The News & Record has been running for a few months columns by Amy Murphy, a “homeless advocate” who earned the nickname “Chicken Lady” after a stretch of salvaging fried chicken from restaurants and redistributing it to some of the city’s itinerant population, something I understand, she no longer does.

Her columns — all about homelessness and panhandlers, which she neatly conflates — firmly deposit the city’s poor into the “other” category, exploring solutions that exist solely to make them stay away from decent people.

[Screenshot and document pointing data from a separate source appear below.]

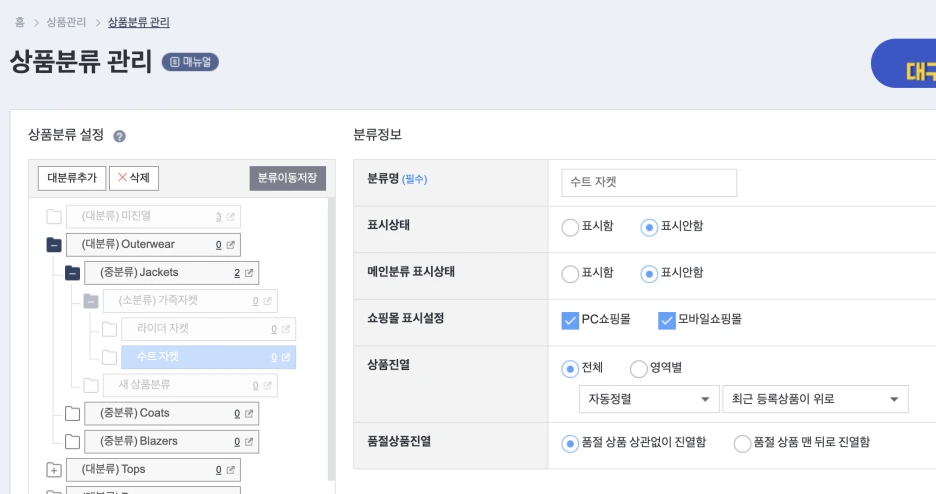936x494 pixels.
Task: Open the Tops category link icon
Action: [x=231, y=469]
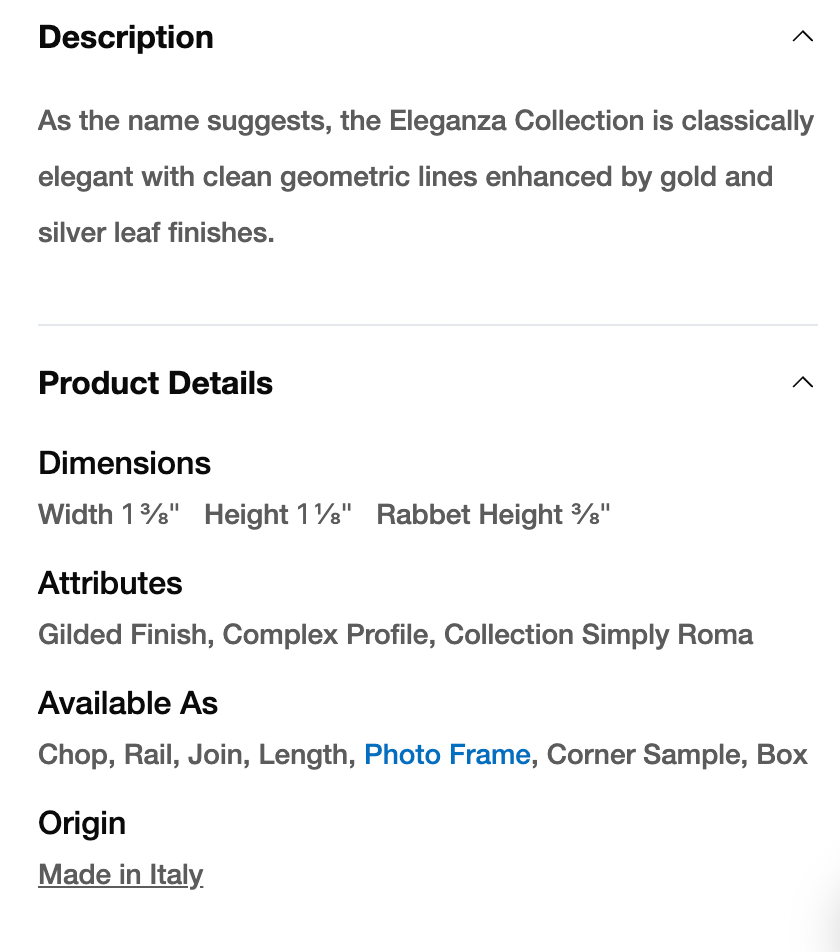Click the Box option text
Screen dimensions: 840x952
(782, 754)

Now, there has been a bit of irresponsible reporting concerning the homeless in local media of late. But I expect better of the N&R. I have written for the editorial page of the N&R, most recently about five years ago; every sentence I submitted got scrutinized by a team of editors, with no fewer than three rounds of bounce-backs forcing me to defend my theses like a doctoral student.

How, I want to know, does this drivel make the cut?

This is a newspaper that 10 years ago took home national awards for Lorraine Ahearn’s reporting on Greensboro’s homeless, whom she treated with dignity and poignance. Her series Winter People — which she eventually turned into a book — should be required reading for anyone who endeavors to document the lives of the homeless and poor.

My how things have changed.

Forget about the Chicken Lady for a minute. What I want to know is how the daily newspaper in the state’s third-largest city went from the go-to source for honest reporting on the city’s most vulnerable residents to a mouthpiece for the people who just want them to go away, perpetrated in amateurish scrawl that should be relegated to the sort of fringe websites where the ignorant and cruel go to hear their malformed opinions echoed back to them?

That’s a rhetorical question; I already know the answer.